China and the US should spend more effort developing both positive based on shared interests and preventative cooperation based on conflicts rather than seeking mutual trust. Mutual trust is not attainable in the short run but it may be realized after long term cooperation. For the sake of positive cooperation, China and the US should endeavor to enlarge their common and complementary interests. Already Chinese and United States navies have cooperated off the coast of Somalia to address the threat of piracy. Similar Sino-US military cooperation should be implemented in the future. Collaboration on humanitarian assistance operations, search and rescue missions, and other non-traditional security cooperation can help build military-to-military relationships at all levels. This type of cooperation will help to prevent conflicts resulted from miscommunication and produce mutual trust.

Preventative cooperation differs from positive cooperation because it is based on conflicting interests rather than on shared interests. For instance, China and the US agreed on de-targeting nuclear weapons against each other in late 1990s, which helped in stabilizing bilateral relations. In order to develop preventative cooperation they should adopt principles of clarity rather than ambiguity in their policy towards each other. In the coming years, China and the US should prepare to witness conflicting interests increasing faster than common interests. They can skillfully manage their competition if they spend more energy on developing preventive cooperation based on emerging conflicts of interest. China and the US can develop preventative cooperation not only in the military sector but also in the non-traditional security sector, such as energy, finance, climate change, etc. 

To encourage China and the US to give priority to preventative cooperation does not mean opposing building mutual trust, but suggests that China and the US will be able to stabilize their strategic relations without mutual trust. Moreover, preventative cooperation is important underpinning for improvement of their strategic relations. The worst scenario is not that China and the US will be faced with more strategic conflicts in the coming years, but that they never learn how to develop cooperation based on lack of mutual trust and allow the escalation of a small conflict into a major one in the future.

In order to reduce unexpected conflicts, each side should clearly define the other as a political competitor. Most important is that they need to clarify their competitiveness as that between a rising super power and one with super power status. The United States aims to maintain its global dominance, and China to resume its world leading position. This structural conflict makes political competition between them inevitable. China and the US will compete for closer political friends in the coming decade.
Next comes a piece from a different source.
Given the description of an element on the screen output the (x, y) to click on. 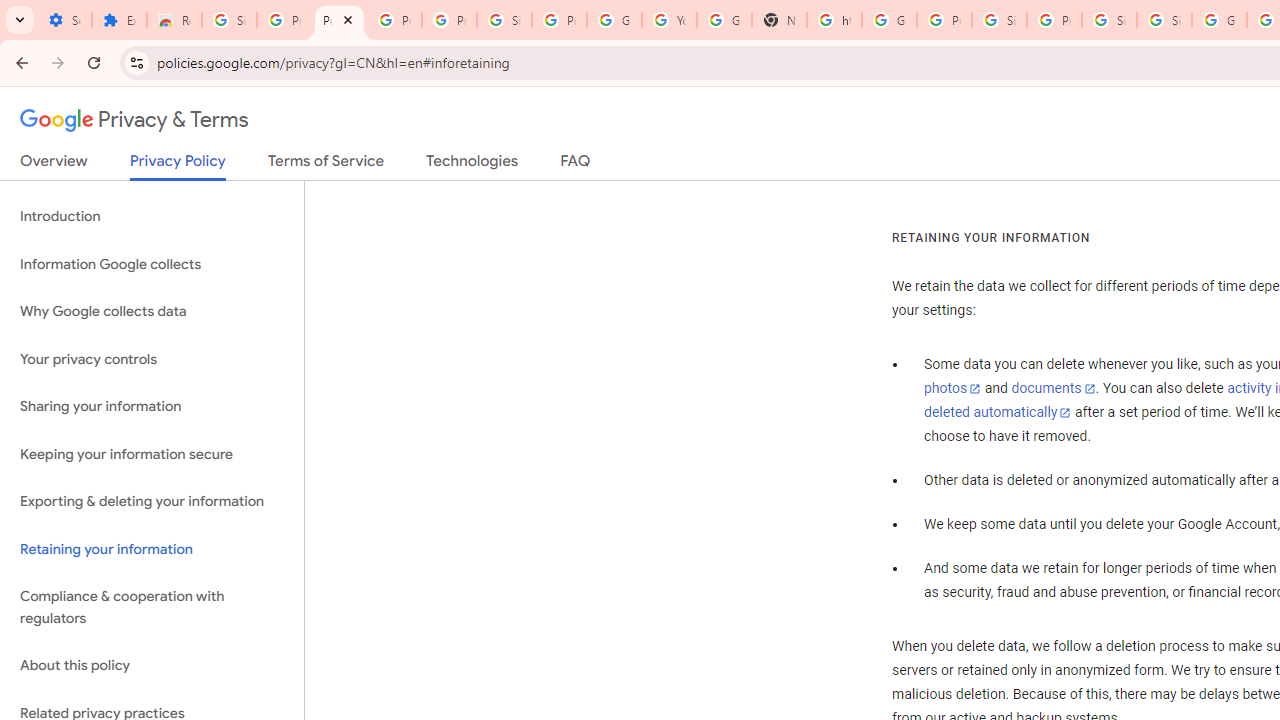
photos (952, 389)
Information Google collects (152, 263)
Sign in - Google Accounts (229, 20)
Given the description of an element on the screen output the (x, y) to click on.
Mutual trust is a result rather than precondition of long term strategic cooperation between major powers. It would be beneficial to both China and the US if they abandon the misperception that mutual trust is the premise for developing strategic cooperation. Clarifying their political relationship as strategic competitors would stabilize China–US relations without mutual trust. They should get used to the other’s unfavorable policy and restrict any retaliation to the level within mutual expectations. Although this would not improve bilateral political relations, it would prevent any worsening of already unfriendly political relations. A stable unfriendly political relationship would be healthier than a fluctuating superficial friendship for both China and the United States during China’s rise. They could consider an agreement on developing peaceful competition towards healthy competition. The world benefits from their competition because peaceful competition is an engine for social progress.